In [None]:
# Libraries
import pandas as pd
import numpy as np
import matplotlib.pyplot as plt
import seaborn as sns
import pandas_profiling
import nbstripout
np.random.seed(15)

In [None]:
# Loading data
data = pd.read_csv("forest_fires_dataset.csv")
attributes = pd.read_csv("attributes_forest_fires.csv")

In [None]:
attributes

As we do not have many features in our dataset I decided to understand ambiguous ones before ongoing analysis.


<b>FFMC</b>, The Fine Fuel Moisture Code represents fuel moisture of forest litter fuels under the shade of a forest canopy. It is intended to represent moisture conditions for shaded litter fuels, the equivalent of 16-hour timelag. It ranges from 0-101. 

<b>DMC</b>, The Duff Moisture Code represents fuel moisture of decomposed organic material underneath the litter. System designers suggest that it is represents moisture conditions for the equivalent of 15-day (or 360 hr) timelag fuels. It is unitless and open ended. It may provide insight to live fuel moisture stress.

<b>DC</b>, The Drought Code  much like the Keetch-Byrum Drought Index, represents drying deep into the soil. It approximates moisture conditions for the equivalent of 53-day (1272 hour) timelag fuels. It is unitless, with a maximum value of 1000. Extreme drought conditions have produced DC values near 800.

<b>ISI</b>,The Initial Spread Index  is analogous to the NFDRS Spread Component (SC). It integrates fuel moisture for fine dead fuels and surface windspeed to estimate a spread potential. ISI is a key input for fire behavior predictions in the FBP system. It is unitless and open ended. 

<b> Bigger values of indices means that forest is dryer </b>

Let's take a first look what we have in our dataset

In [None]:
data.shape

In [None]:
data.info()
data.columns

In [None]:
data.describe()

In [None]:
data["area"].value_counts()

In [None]:
data["rain"].value_counts()

<b>Observations: </b>

We don't have any missing values, so we don't have to bother with any missing value treatment :)
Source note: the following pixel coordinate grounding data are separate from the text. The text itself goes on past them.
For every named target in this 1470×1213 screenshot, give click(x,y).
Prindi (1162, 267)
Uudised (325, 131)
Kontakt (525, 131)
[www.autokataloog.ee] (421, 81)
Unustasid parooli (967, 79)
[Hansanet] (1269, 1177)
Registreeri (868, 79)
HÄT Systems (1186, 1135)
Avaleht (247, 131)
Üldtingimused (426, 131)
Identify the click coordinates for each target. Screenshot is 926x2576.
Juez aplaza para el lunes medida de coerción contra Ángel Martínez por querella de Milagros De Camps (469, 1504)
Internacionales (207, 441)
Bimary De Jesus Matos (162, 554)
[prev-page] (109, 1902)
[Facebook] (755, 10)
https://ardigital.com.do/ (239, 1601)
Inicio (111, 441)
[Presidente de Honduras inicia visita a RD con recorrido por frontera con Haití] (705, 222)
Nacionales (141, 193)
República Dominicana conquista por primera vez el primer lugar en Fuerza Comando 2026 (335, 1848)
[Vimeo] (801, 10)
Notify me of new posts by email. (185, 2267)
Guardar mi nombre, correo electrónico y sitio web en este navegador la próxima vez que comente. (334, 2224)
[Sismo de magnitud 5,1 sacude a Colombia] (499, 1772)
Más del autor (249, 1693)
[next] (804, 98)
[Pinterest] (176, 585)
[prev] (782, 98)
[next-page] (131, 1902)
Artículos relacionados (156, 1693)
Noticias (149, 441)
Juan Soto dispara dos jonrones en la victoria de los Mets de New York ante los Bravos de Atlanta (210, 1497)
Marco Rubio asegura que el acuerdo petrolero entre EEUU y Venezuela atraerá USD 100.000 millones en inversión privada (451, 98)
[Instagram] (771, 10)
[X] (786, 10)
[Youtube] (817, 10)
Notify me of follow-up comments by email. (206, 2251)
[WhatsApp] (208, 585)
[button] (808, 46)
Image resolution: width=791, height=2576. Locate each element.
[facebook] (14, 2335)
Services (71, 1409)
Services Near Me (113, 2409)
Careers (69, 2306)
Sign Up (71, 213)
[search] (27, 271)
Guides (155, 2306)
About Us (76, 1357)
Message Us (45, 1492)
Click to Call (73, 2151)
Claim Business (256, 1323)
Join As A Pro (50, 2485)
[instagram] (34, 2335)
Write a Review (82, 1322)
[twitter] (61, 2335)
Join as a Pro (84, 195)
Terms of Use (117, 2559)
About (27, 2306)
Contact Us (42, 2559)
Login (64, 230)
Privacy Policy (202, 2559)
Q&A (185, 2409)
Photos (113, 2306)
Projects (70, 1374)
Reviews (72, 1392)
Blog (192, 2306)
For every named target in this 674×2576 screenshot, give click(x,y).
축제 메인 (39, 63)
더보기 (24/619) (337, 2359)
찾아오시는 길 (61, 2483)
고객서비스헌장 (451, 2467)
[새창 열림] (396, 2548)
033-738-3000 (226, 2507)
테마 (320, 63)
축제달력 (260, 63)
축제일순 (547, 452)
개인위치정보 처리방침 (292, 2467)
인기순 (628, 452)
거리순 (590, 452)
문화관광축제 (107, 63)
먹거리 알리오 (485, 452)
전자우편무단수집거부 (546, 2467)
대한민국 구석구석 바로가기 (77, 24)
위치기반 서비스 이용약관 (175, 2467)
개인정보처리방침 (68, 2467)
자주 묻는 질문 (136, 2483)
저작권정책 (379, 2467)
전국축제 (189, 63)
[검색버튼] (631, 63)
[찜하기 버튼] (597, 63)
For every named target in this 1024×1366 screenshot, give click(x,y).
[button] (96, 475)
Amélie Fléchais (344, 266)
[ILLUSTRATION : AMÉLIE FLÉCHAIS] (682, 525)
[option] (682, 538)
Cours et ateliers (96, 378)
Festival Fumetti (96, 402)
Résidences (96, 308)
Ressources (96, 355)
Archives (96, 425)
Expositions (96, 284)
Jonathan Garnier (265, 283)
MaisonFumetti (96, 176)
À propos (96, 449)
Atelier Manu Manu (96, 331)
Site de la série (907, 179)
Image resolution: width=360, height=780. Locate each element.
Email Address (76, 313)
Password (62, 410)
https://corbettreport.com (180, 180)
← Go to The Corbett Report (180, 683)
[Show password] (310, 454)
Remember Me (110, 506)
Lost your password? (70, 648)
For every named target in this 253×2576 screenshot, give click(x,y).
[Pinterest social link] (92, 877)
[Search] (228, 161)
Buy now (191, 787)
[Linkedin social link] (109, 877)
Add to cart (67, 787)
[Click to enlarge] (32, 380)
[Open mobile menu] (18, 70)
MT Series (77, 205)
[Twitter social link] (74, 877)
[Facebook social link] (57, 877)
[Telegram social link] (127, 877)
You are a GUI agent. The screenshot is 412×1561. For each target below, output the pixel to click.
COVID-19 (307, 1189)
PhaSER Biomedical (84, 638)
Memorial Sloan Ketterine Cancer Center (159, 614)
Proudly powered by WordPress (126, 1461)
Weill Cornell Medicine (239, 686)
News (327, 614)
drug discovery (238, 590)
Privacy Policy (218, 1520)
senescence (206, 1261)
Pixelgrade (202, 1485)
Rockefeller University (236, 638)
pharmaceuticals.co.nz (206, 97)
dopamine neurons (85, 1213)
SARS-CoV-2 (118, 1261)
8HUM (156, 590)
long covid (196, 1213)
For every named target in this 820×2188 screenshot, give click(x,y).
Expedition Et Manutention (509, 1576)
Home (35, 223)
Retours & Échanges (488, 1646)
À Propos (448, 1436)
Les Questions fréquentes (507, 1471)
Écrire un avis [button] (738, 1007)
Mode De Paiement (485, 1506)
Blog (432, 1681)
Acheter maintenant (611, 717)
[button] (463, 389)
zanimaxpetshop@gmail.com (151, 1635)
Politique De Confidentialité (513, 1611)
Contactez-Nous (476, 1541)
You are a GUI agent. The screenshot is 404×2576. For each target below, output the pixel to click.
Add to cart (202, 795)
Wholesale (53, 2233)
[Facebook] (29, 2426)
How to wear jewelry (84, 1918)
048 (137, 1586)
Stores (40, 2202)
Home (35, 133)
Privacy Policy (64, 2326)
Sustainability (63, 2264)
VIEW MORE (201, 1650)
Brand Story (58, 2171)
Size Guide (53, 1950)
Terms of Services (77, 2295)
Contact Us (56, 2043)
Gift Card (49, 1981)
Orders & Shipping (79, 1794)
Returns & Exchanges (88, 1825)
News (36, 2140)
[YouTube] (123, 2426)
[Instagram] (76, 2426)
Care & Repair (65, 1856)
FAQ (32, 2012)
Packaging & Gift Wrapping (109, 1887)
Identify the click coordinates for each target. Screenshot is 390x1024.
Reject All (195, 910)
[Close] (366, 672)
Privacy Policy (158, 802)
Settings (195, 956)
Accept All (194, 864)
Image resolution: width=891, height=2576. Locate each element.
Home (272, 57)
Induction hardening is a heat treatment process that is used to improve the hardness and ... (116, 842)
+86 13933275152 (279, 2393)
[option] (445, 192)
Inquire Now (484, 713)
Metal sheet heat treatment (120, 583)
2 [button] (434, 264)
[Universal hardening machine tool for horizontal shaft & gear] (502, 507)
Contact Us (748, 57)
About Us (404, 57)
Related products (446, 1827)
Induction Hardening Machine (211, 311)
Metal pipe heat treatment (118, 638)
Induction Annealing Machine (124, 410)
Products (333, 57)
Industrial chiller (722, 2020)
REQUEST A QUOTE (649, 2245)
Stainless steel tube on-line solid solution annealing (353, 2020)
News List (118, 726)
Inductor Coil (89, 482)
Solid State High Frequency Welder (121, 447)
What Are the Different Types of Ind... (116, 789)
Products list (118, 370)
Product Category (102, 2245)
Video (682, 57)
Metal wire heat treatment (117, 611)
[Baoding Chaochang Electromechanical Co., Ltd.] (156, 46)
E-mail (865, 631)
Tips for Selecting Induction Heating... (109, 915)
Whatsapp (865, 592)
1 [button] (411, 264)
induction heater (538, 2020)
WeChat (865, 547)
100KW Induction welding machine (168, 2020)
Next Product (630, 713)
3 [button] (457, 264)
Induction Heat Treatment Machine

Month and days columns are represented as strings. It shall be changed for numerical values.

99 percent of 'rain' values are 0 . it could be hard to imagine fire when it rains

Half of observations depict situation when there was no fire in a forest. (I don't know if I should throw them away or what to do with them )

Let's analyse only these situations where there was a fire (area > 0)


In [None]:
fires = data[data.area > 0]

In [None]:
sns.boxplot(data = fires, x = "area")

Let's get rid of outliers 

In [None]:
fires_without_outliers = fires[fires.area < 600]

In [None]:
fires_without_outliers.hist(bins = 40,figsize=(20,15))

When we get to the north part of Park, there are no fires. 
Higher indices implies higher amount of fires.
We can see that that most of forest fires were really small.

In [None]:
months = ["jan","feb","mar","apr","may","jun","jul","aug","sep","oct","nov","dec"]
sns.countplot(data = fires, x = "month", order = months )


We can see that almost all fires happen in August or September

In [None]:
by_months = data.groupby("month").sum()
by_months = by_months.reset_index()
by_months = by_months[["month","area"]]
sns.barplot(data=by_months, x = "month", y = "area", order = months)

Also the are burnt by fires is the biggest in those months. 

In [None]:
days = ['mon', 'tue', 'wed', 'thu', 'fri', 'sat', 'sun']
sns.countplot(data = data, x = "day", order = days )


Day of the week seems not to be relevant, although on Sunday there was the highest amount of forest fires.

In [None]:
by_days = data.groupby("day").sum()
by_days = by_days.reset_index()
by_days = by_days[["day","area"]]
sns.barplot(data=by_days, x = "day", y = "area", order = days)

But we can see that the biggest area was burnt on Saturday! but it might be due to our outliars. How does it look without them?

In [None]:
by_days_without_outliers = fires_without_outliers.groupby("day").sum()
by_days_without_outliers = by_days_without_outliers.reset_index()
by_days_without_outliers = by_days_without_outliers[["day","area"]]
sns.barplot(data=by_days_without_outliers, x = "day", y = "area", order = days)

Now it looks a bit different. The biggest burnt area was still on Saturday, but the difference is not so massive. 

In [None]:
sns.pairplot(fires_without_outliers, y_vars = "area", x_vars = data.columns.values[:5])
sns.pairplot(fires_without_outliers, y_vars = "area", x_vars = data.columns.values[5:10])
sns.pairplot(fires_without_outliers, y_vars = "area", x_vars = data.columns.values[10:11])

In [None]:
sns.heatmap(data.corr())

It doesn't give us much information as we cannot see any correlation between area variable and other variables

In [None]:
pandas_profiling.ProfileReport(data)


It doesn't give us a possibility to somehow correlate categorical variables with continuous ones.